Overhead of Storm Communication
Tuning Storm topologies isn't easy. Sure... if you have a topology that just does simple calculations, like my Disruption Detector - then it's easy. Almost deceptively simple. But if you have a topology whose bolts actually have to do something, then it gets a lot more complex. And the more they do, the more complex it becomes.
And one of the insidious things about Storm is the communication buffers. These are using memory not in the heap, so they have the ability to crush a box even if you are careful with the -Xmx4G settings to make sure you don't overload the box. No... these are tricky little beasts, and the conflicts raised by improper use of Kafka is really challenging.
The tradeoff is really one of connectivity versus balance. If the Kafka data is well-balanced across all boxes and all partitions, then you can simply default to using the :local-or-shuffle connectivity directive in your Storm topology, and you should be in good shape. This scheme says: If I have a bolt in the same worker, use it. If not, then look to others and balance accordingly.
And it's that stickiness to the local worker that's the kicker.
If we have an unbalanced kafka cluster, then some of the readers will have more data to process than others, but with this affinity for the local bolts, the excess data will be queued up on the local bolts in the worker, and not get spread out in the cluster. This makes for an uneven distribution of work, and that's very bad.

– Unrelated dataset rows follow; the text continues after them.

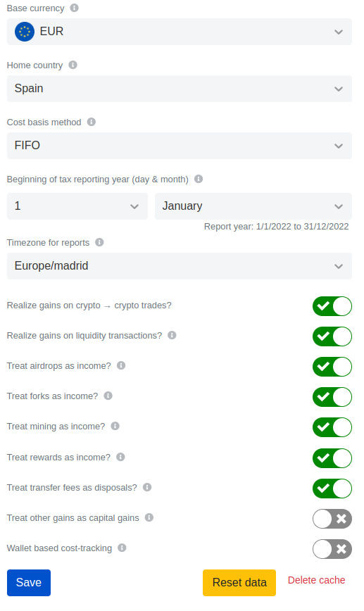Click info icon beside Treat mining as income
Screen dimensions: 364x611
[115, 426]
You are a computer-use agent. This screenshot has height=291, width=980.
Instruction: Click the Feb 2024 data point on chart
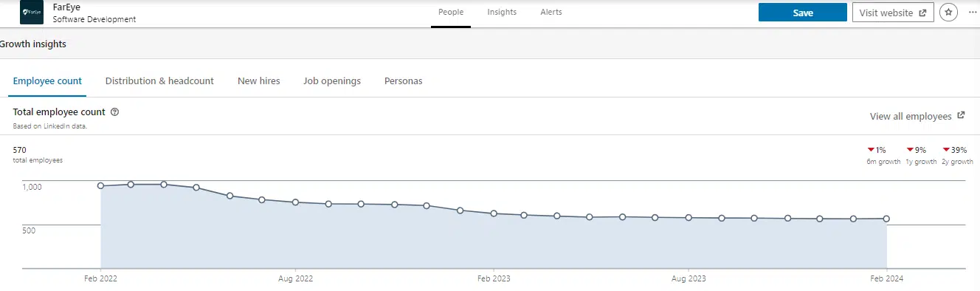(x=886, y=219)
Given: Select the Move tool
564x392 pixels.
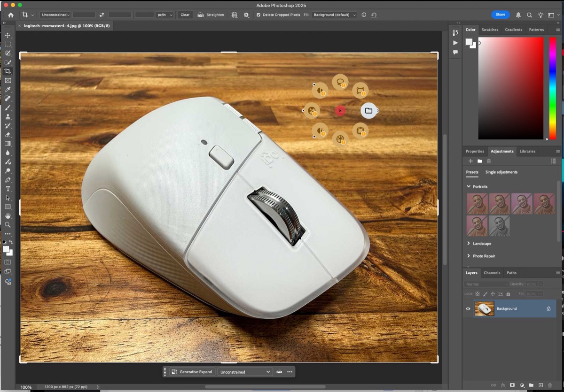Looking at the screenshot, I should click(x=8, y=35).
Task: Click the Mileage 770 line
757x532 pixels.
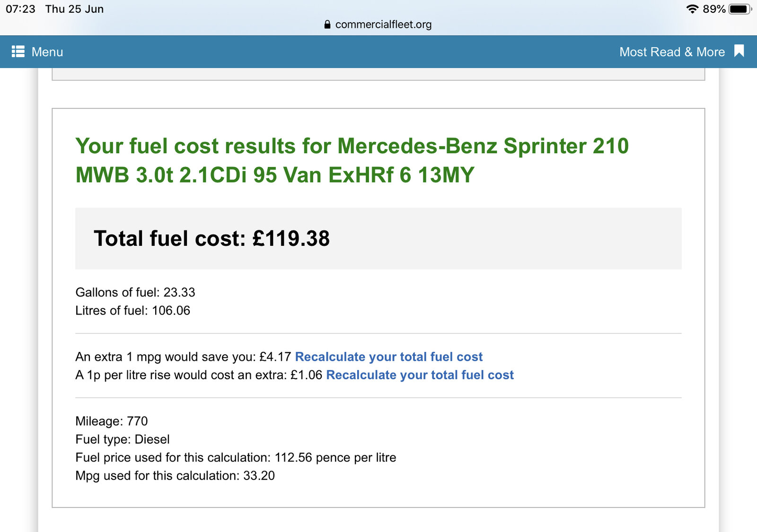Action: (112, 421)
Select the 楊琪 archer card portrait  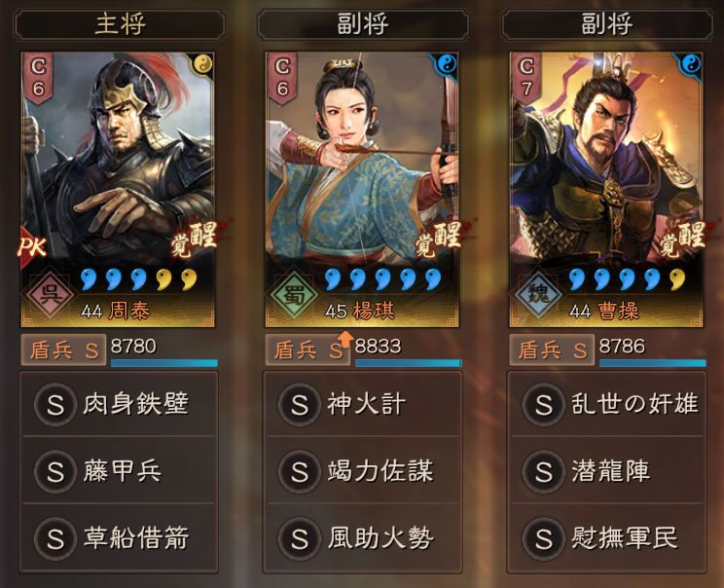pyautogui.click(x=362, y=190)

But if we use the :shuffle directive then every message will be looking to balance out the load by checking all the similar bolts in the topology and messages will be moved from worker to worker, box to box, without regard for really the benefit of that movement. It's not like you can put in a Cost Function for the movement of n bytes - Oh... that would be sweet.
So what happens is that you end up having multi-GB communication buffers on all boxes, and that can crush a system. So you have to be careful - you can't remove all the :shuffle directives - especially if you have an unknown - and potentially unbalanced - kafka source. But you can't have too many of them, either.
Finding the right topology when you're doing real work, is not trivial.